* Número 3 do novo partido de Bolsonaro foi denunciado por pagar propina a desembargador.

Terceiro na hierarquia do novo partido do presidente Jair Bolsonaro , que deve assumir o diretório de Brasília e será o segundo vice-presidente da executiva nacional do Aliança pelo Brasil , o advogado Luís Felipe Belmonte já foi denunciado pelo Ministério Público Federal sob acusação de pagar propina a um ex-desembargador que atuou no Tribunal Regional do Trabalho da 14ª Região, em Rondônia.
A denúncia foi apresentada em maio de 2017 pela Procuradoria-Geral da República (PGR), por causa do foro privilegiado do então desembargador, e encaminhada neste ano à Justiça Federal de Rondônia. O Ministério Público Federal (MPF) na primeira instância ratificou os termos da denúncia e pediu o seu recebimento. Ainda não houve decisão sobre abertura da ação penal e, por isso, Belmonte não é réu no caso.

A acusação narra que Belmonte conseguiu liberar indevidamente um pagamento de R$ 107 milhões em um processo trabalhista, referente a um precatório da União. Segundo a PGR, um desembargador do TRT da 14ª Região, Vulmar de Araújo Coelho Junior, havia tomado uma decisão liminar suspendendo o pagamento do precatório, mas reviu a própria decisão e liberou que a União pagasse o precatório.

Desses R$ 107 milhões, a maior parte ficou com o sindicato autor da ação. O escritório de Belmonte, que representava inicialmente o sindicato, ficou com R$ 11 milhões do precatório.

Em seguida, segundo a denúncia, Belmonte usou um laranja para comprar um imóvel do desembargador pelo valor total de R$ 1,2 milhão, sendo R$ 400 mil o valor real do imóvel e R$ 800 mil a propina. Anos depois, ele se tornou sócio da empresa compradora do imóvel. A PGR afirma que, apesar de ele não ter vínculo formal com a empresa no momento da transação, a compra do imóvel foi a título de pagamento de propina por causa da liberação do precatório.

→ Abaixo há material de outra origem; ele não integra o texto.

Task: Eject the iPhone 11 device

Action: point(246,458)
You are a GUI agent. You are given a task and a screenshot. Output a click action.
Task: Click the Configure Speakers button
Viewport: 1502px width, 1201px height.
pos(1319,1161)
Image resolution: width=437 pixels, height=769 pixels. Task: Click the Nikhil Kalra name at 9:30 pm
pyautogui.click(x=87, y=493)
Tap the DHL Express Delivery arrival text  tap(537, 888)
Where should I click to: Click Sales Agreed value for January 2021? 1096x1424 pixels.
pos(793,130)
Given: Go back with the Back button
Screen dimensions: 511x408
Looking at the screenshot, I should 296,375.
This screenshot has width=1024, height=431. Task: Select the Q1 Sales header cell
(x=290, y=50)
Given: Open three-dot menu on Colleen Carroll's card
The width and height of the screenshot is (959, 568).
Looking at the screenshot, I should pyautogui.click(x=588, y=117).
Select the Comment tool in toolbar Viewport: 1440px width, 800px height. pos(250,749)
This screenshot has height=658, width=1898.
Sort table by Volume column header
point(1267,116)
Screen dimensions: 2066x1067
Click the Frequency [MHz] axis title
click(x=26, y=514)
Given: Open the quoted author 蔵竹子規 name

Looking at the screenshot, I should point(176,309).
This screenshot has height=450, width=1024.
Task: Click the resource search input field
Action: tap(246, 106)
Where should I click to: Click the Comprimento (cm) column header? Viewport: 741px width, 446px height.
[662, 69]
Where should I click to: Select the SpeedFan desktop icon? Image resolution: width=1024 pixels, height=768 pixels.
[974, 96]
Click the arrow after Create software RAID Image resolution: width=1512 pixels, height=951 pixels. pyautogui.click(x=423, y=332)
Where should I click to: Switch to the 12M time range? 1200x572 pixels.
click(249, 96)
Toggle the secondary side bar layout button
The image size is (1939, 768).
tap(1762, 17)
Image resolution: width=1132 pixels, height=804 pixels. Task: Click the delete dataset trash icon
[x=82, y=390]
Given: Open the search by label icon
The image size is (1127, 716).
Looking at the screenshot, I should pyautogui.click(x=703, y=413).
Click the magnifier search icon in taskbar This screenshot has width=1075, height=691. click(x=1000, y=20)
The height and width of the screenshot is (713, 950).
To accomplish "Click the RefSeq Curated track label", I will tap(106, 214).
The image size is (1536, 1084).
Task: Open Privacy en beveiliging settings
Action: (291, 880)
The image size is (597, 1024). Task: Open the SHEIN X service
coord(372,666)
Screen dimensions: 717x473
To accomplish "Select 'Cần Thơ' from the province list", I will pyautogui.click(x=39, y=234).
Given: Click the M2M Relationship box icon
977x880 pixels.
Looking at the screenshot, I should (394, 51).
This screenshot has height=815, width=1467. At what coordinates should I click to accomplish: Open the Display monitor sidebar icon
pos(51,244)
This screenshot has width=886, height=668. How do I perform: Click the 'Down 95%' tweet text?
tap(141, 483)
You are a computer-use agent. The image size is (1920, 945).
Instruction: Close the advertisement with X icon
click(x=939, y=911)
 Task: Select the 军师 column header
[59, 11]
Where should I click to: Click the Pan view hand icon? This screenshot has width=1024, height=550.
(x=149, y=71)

Segundo a PGR, Belmonte “de forma livre e consciente, aceitou a solicitação e prometeu-lhe pagar a quantia de R$ 800 mil para determiná-lo (ao desembargador) a praticar o ato de ofício, quantia esta que seria paga por meio da execução de uma negociação imobiliária dissimulada, ajustada entre ambos, envolvendo a venda de um imóvel”.

Nesta quinta-feira, Bolsonaro lançou sua futura legenda, Aliança pelo Brasil, em um evento no auditório de um luxuoso hotel de Brasília. No evento, Bolsonaro agradeceu ao empresário Paulo Octávio por ter cedido o espaço. Octávio, que já foi acusado de envolvimento no mensalão do DEM, garantiu que o espaço foi alugado por Luis Felipe Belmonte, que vai assumir o diretório do Aliança no Distrito Federal. Belmonte é suplente do senador Izalci Lucas (PSDB-DF).

Na hierarquia da executiva nacional da legenda, ele está abaixo de Bolsonaro, que exercerá o cargo de presidente, e do primeiro vice-presidente, que é o senador Flávio Bolsonaro.